#### Teks yang Ditampilkan:
▬▬▬▬▬▬
14 Desember 2024

Marketplus.idIndonesia Police Watch (IPW) mendesak Menkopolhukam Mahfud MD turun tangan terkait adanya pengambil-alihan secara paksa (hostile take over) oleh mafia tambang dengan menggunakan prosedur hukum yang menyimpang.

Pasalnya, “pencaplokan” itu terjadi atas  perusahaan tambang pemegang ijin usaha pertambangan (IUP) PT Citra Lampia Mandiri (PT CLM) yang diduga dilakukan pengusaha Zainal Abidinsyah Siregar yang kemudian  berkolaborasi dengan pengusaha besar berinisial SAA alias haji I .

Mereka, bermain di celah-celah prosedur hukum secara sitematis dan terstruktur dengan melibatkan Notaris, Polri, Kementerian Hukum dan HAM serta dunia peradilan untuk menaklukkan pemegang IUP, PT CLM.

Pengambilan secara paksa (hostile take over) dimulai dengan perbuatan hukum Zaenal Abidinsyah Siregar sebagai Direktur PT Aserra Mineralindo Investama (PT AMI), yang dibantu dengan Notaris Oktaviana Kusuma Anggraini melalui pembuatan Akta Nomor 6 Tanggal 24 Agustus 2022 yang mengambil alih 100 persen saham PT APMR.

Padahal Putusan BANI  memerintahkan PT APMR hanya wajib mengalihkan atas pemilikan saham 50 persen PT APMR dari 100 persen saham yang berjumlah 200 lembar saham.

Sehingga dengan penguasaan 100 persen saham PT AMI melalui Notaris Oktaviana Kusuma Anggraini, terdapat peristiwa hukum penggelapan saham dan memberikan keterangan palsu ke dalam akta otentik karena Putusan BANI Nomor: 43006/I/ARB/BANI/2020 Tanggal 24 Mei 2021, yang isinya mewajibkan pemegang saham PT APMR yakni Thomas Azali dan Ruskin melaksanakan pengalihan atas 50 persen saham kepada PT AMI dengan kewajiban memberikan 50 persen profit dari penghasilan produksi PT CLM senilai Rp 7,8 Milyar.
▬▬▬▬▬▬
#### Tugas Tertulis:
[A] Jelaskan dalam satu sampai tiga kalimat mengapa teks tentang pengambilalihan PT CLM mempersoalkan Akta Nomor 6 Tanggal 24 Agustus 2022.
[B] Lanjutkan teks tentang pengambilalihan PT CLM mulai dari kalimat terakhirnya.

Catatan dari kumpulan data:
▬▬▬▬▬▬
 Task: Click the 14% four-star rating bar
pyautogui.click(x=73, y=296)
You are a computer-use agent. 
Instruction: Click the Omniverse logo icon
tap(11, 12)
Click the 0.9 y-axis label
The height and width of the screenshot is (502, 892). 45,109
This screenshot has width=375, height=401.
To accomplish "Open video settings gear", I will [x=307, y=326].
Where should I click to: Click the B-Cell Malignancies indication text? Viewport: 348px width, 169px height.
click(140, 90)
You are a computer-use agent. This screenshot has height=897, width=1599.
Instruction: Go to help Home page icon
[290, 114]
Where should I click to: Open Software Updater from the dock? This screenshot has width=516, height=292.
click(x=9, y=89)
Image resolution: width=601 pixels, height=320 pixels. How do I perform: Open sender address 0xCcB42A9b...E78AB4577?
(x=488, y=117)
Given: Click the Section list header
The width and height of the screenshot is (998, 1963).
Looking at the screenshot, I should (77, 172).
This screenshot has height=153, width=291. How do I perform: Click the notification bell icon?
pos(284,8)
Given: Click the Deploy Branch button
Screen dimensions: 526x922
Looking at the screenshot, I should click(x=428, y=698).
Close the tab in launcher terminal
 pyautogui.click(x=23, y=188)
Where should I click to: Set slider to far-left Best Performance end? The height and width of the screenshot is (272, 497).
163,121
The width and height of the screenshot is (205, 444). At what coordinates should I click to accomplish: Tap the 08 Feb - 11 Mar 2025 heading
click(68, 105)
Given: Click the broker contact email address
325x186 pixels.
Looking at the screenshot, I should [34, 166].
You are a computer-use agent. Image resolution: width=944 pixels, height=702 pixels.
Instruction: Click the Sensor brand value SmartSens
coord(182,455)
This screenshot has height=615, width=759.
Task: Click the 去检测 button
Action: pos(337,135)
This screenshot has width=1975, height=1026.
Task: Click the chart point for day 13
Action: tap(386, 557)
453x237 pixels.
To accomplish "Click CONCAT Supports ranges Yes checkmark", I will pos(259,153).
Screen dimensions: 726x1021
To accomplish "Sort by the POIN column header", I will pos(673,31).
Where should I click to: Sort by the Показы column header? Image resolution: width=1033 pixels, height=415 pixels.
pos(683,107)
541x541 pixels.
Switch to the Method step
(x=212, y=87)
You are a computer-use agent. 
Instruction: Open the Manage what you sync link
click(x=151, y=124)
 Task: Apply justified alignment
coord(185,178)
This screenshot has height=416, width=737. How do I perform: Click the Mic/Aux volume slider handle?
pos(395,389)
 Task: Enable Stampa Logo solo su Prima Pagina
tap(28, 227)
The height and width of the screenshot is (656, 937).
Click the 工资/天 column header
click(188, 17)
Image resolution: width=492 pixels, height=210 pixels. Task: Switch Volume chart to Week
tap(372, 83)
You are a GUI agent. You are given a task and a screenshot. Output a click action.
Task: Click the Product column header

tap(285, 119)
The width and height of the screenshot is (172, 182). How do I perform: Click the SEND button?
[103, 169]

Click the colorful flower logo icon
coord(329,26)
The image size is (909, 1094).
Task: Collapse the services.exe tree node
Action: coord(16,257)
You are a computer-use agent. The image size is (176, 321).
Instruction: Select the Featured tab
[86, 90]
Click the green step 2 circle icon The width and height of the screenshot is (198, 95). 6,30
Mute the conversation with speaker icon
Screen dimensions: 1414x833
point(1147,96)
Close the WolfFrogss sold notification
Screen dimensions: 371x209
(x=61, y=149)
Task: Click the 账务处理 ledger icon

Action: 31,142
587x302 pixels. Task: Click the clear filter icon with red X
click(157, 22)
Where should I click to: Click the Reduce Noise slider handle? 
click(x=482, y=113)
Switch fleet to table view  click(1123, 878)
▬▬▬▬▬▬
#### Kunci Jawaban:
[A] Akta itu mengambil alih 100 persen saham PT APMR. Padahal Putusan BANI hanya mewajibkan pengalihan 50 persen saham PT APMR. Karena itu, teks menyebut adanya peristiwa hukum penggelapan saham dan pemberian keterangan palsu ke dalam akta otentik.

[B]
Sepak terjang PT AMI kemudian berlanjut dengan diterbitkannya Akta Notaris Nomor 6 tanggal 13 September 2022 yang meningkatkan saham milik PT AMI di PT APMR menjadi 500 persen dengan dasar putusan BANI dan Akta Nomor 6 tanggal 24 Agustus 2022. Padahal, putusan BANI tidak pernah menyebutkan adanya peningkatan saham menjadi 500 persen.

Akrobat hukum PT AMI ini secara nyata terdapat dalam akta Nomor 6 tanggal 13 September 2022 sebagaimana disebutkan dalam halaman 10 akta tersebut. Dimana, setelah mengalihkan dan merebut seluruh saham dengan menghilangkan saham Thomas Azali dan Ruskin, kemudian seolah-olah dikembalikan 50 persen, lalu diterbitkan kembali 400 lembar saham.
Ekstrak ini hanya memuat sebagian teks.